Doniesiono, że 2 podmuchy zostały uszkodzone przez środkowe i środkowe części samolotu, a także antena awioniczna i radarowa. „Uszkodzenie jest poważne, samolot nigdzie nie lata”, czytamy źródło. Okazuje się również, że podczas incydentu w pobliżu rosyjskiego samolotu DLO A-50 pracował na sprzęt do usuwania śniegu.

„Prawdopodobnie, jak to zdarzyło się wielokrotnie w rosyjskich obiektach wojskowych, ktoś nie podążał ponownie środkami bezpieczeństwa pożarowego i nie pali w zarządzie” - mówią autorzy publikacji.

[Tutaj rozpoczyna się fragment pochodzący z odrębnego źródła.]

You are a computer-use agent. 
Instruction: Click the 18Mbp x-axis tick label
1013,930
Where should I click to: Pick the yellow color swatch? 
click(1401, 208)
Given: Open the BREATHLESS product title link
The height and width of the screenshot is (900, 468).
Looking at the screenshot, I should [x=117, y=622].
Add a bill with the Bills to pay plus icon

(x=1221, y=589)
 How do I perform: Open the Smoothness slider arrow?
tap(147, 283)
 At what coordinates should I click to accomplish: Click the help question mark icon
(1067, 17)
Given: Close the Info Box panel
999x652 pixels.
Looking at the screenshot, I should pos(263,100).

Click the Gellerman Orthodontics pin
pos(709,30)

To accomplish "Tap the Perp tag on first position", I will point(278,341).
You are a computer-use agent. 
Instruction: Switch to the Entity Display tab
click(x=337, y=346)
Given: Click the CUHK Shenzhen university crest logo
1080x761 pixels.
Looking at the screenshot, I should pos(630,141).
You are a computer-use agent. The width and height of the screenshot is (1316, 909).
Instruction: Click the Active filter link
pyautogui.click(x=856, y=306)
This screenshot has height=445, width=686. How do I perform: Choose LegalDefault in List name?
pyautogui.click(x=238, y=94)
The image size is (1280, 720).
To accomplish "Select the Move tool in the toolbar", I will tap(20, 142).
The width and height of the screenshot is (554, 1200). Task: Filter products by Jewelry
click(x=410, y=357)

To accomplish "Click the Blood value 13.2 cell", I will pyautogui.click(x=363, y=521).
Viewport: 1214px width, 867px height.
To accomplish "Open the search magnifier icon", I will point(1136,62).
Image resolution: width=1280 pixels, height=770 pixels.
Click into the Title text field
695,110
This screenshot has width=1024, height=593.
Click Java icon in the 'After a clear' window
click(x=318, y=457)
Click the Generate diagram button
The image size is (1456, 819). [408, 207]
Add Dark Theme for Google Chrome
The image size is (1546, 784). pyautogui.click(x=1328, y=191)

Kierownik bypol Oleksandr Azarov potwierdził w komentarzu do gazety „Our Niva”, która była zaangażowana w przekierowanie w lotnisku w Makhulisie, angażowały beerrillas z białorusami.

Cel dzisiejszego ataku na samolot A-50 w samolotach Magulic A-50 został również zgłoszony przez Białoruski Gayun. Zgodnie z nimi samolot może zostać uszkodzony przez rozładowanie od wysokości nieokreślonego obiektu. Przypomniemy, że 26 lutego na obrzeżach lotniska „MagulyShche”, skąd samoloty startują o zadanie ciosów na terytorium Ukrainy, w kilku miejscach wokół lotniska usłyszano kilka eksplozji.

Tego samego dnia ukraińscy obrońcy zestrzelili SU-25 sił zbrojnych Federacji Rosyjskiej, która zaatakowała budowę zakładu Avdi Coke Plant w regionie Donieck 25 lutego. Pilot bitego samolotu został schwytany. Wcześniej, 23 lutego, dziennikarze programu poinformowali, że Federacja Rosyjska przygotowuje nowe lotnisko z bombowcami do ciosów na Ukrainie.